Deuxièmement, et vous n’en avez peut-être pas conscience, s’il sent sa responsabilité engagée, il peut prescrire en négatif. On a l’habitude que le médecin prescrive des médicaments, des actes, mais il peut parfaitement prescrire de ne pas conduire la nuit, voire de ne pas conduire du tout. Ainsi, en cas de pathologie cérébrale en particulier, nous avons le devoir d’attirer l’attention de nos patients sur le risque de conduire une automobile, voire de conseiller l’interdiction.

M. Gilbert Barbier. C’est une recommandation !

Mme Michèle Delaunay, ministre déléguée. En effet, nous conseillons. Mais un conseil écrit sur une feuille d’ordonnance, laquelle peut être montrée à la famille, par un médecin qui a pensé que la parole ne suffisait pas a un poids considérable. Et je ne voudrais pas priver le praticien de ce beau rôle. (Mme la ministre déléguée met ses lunettes.) Vous le constatez, mesdames, messieurs les sénateurs, je fais partie d’une tranche d’âge où le risque s’accroît : à défaut de porter mes lunettes, je n’arrive pas à décrypter mon horrible écriture de médecin ! (Sourires.)
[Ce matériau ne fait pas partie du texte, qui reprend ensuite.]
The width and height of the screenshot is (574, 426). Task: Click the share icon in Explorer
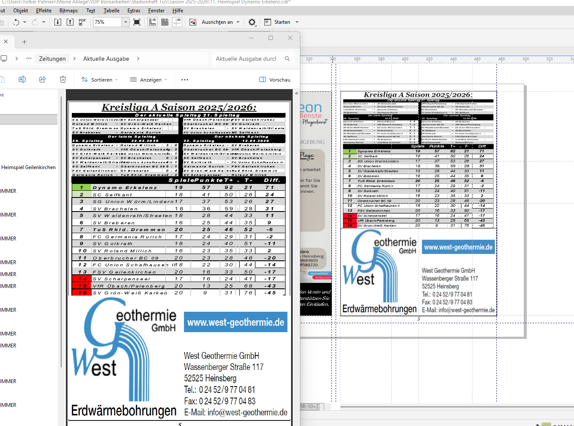[42, 79]
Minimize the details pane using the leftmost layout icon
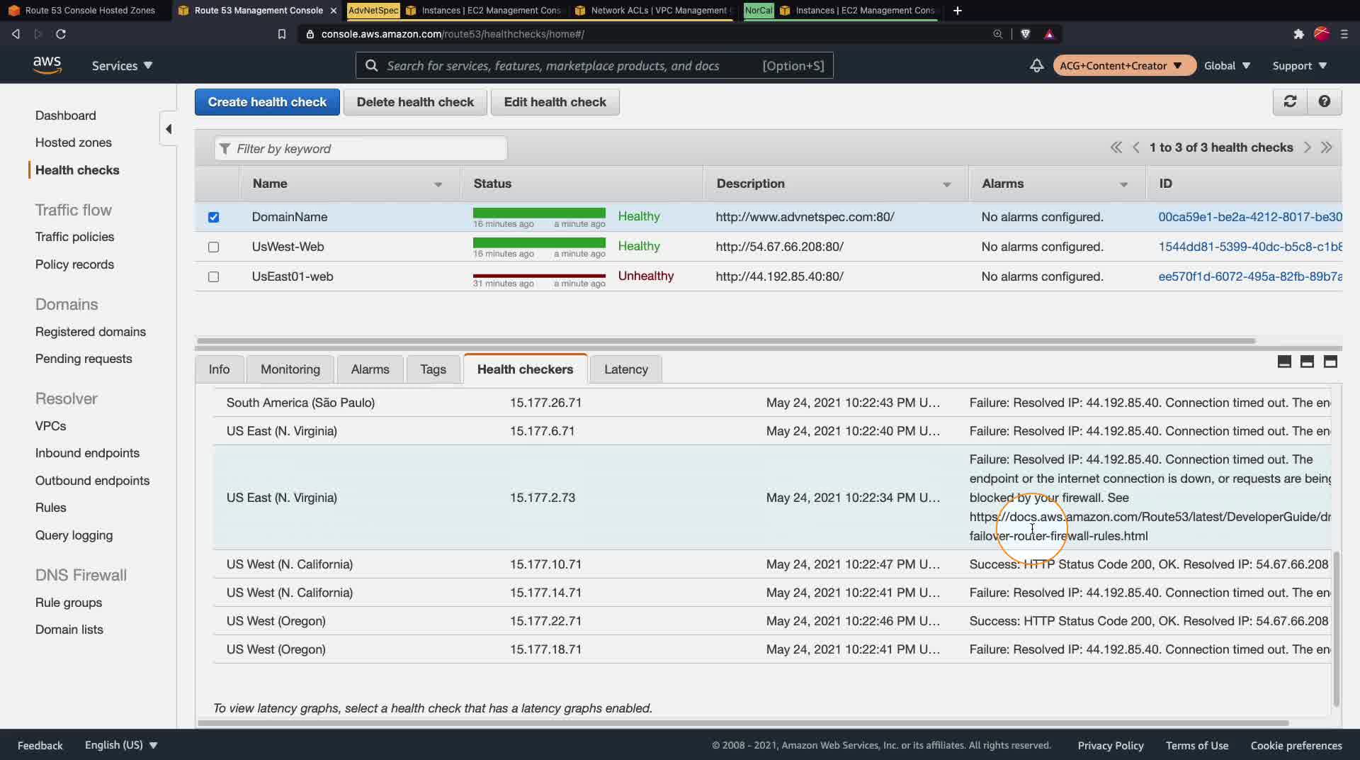This screenshot has height=760, width=1360. pos(1284,362)
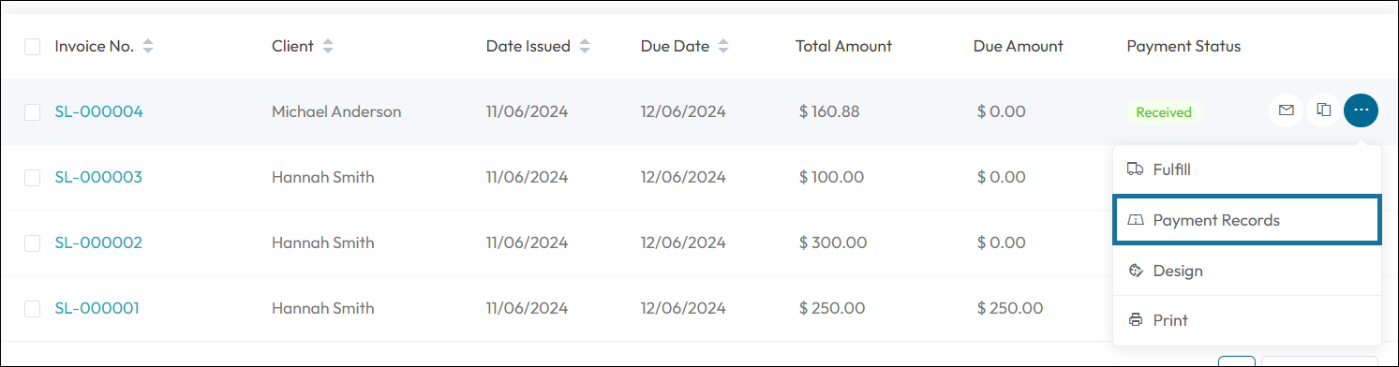Image resolution: width=1399 pixels, height=367 pixels.
Task: Toggle the select-all header checkbox
Action: click(33, 47)
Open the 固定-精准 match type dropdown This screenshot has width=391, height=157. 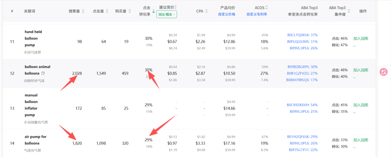coord(167,15)
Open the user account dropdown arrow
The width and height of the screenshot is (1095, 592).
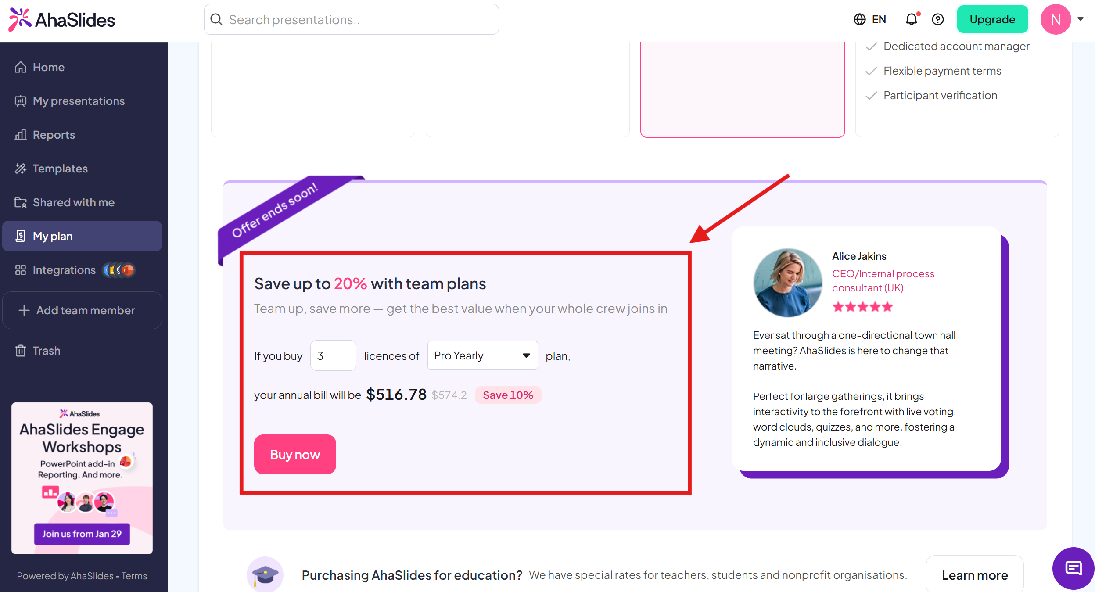[1081, 19]
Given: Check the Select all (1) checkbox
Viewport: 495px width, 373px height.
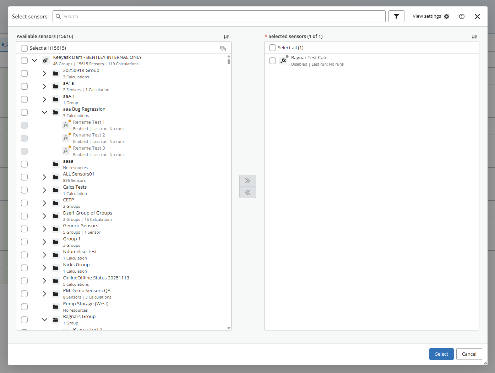Looking at the screenshot, I should coord(272,48).
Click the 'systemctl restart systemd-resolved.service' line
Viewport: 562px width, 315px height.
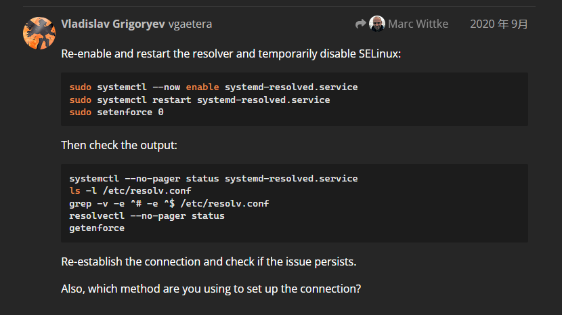(199, 100)
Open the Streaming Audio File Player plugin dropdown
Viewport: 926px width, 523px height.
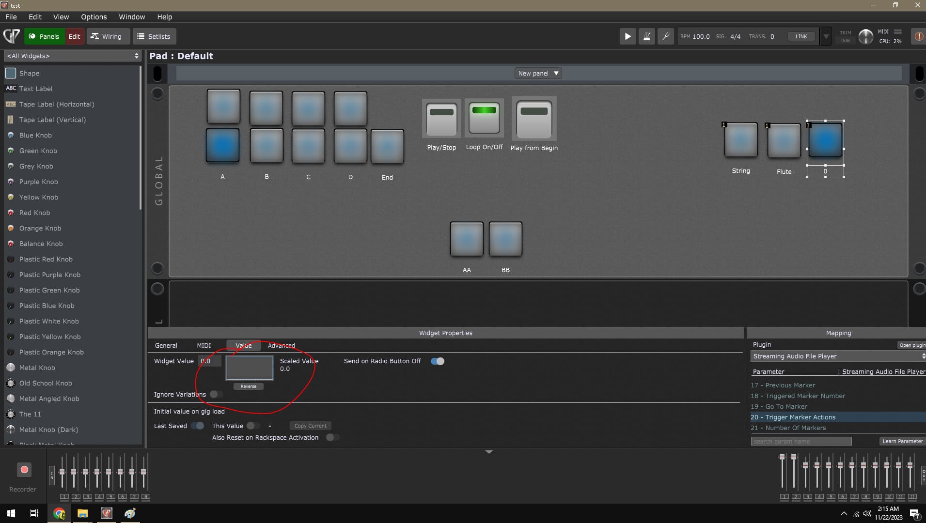[837, 356]
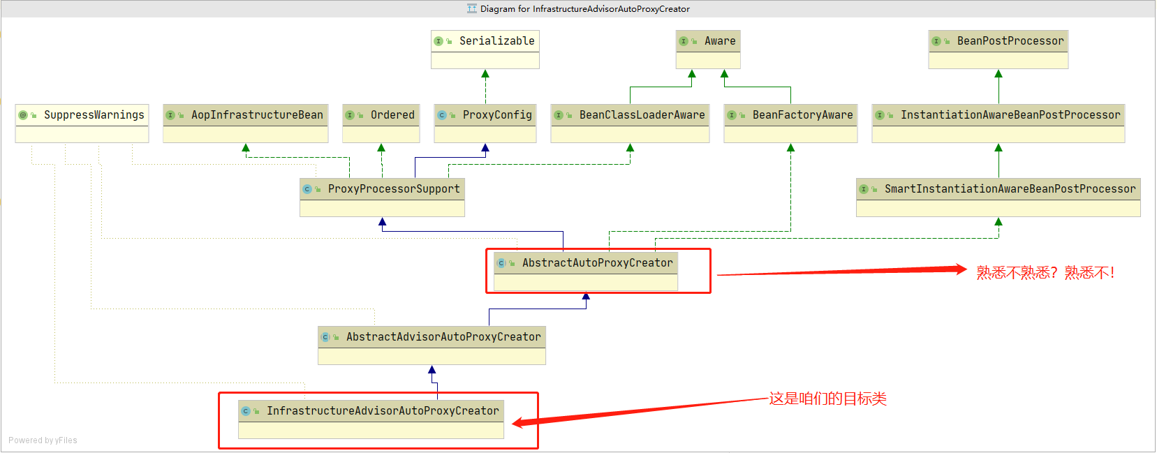Click the InfrastructureAdvisorAutoProxyCreator class name

pyautogui.click(x=383, y=411)
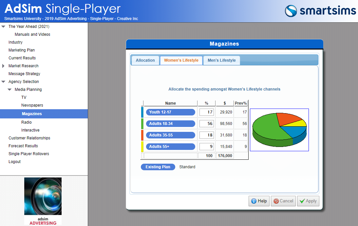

Par ailleurs, – c’est Mme Garriaud-Maylam qui a souligné ce point – nous serions particulièrement injustes si nous adoptions une mesure systématique car nous punirions les moins coupables, c'est-à-dire les personnes vivant en zone rurale, qui, bien souvent, sont d’une immense prudence. Elles veulent seulement pouvoir se rendre à la réunion du maire ou au supermarché, qui est proche. Elles effectuent, en fait, des petits trajets pendant la journée. Si nous adoptions la disposition dont nous discutons, ces personnes, dont l’autonomie dépend de leur possibilité de se déplacer, seraient les plus punies, j’ose employer ce terme.

Madame Dini, si j’étais ciblée par cette mesure, je me tournerais vers la Cour européenne des droits de l’homme parce qu’il n’y a aucune raison de stigmatiser des personnes en raison de leur âge, et nous l’avons tous reconnu. S’il y a bien une catégorie de la population à laquelle nous devrions interdire la conduite, c’est celle qui est située dans la tranche d’âge comprise entre dix-huit et vingt-cinq ans. Mais qui le ferait ?

Si un utilisateur s’élevait contre le type de préconisation que vous souhaitez mettre en place, il serait susceptible d’obtenir gain de cause. En tout cas, s’il venait me trouver, moi, ministre chargée des personnes âgées, je l’encouragerais à faire un recours. Je le dis très clairement.

Loin de moi la volonté de retarder les débats, néanmoins je souhaite aborder quelques points supplémentaires.

Madame Printz, heureusement que le droit à la parole n’est pas interdit aux personnes âgées ! J’irai même plus loin, je voudrais qu’il soit obligatoire, car les personnes âgées ne s’expriment pas suffisamment et ne s’élèvent pas suffisamment. (Mme Gisèle Printz opine.)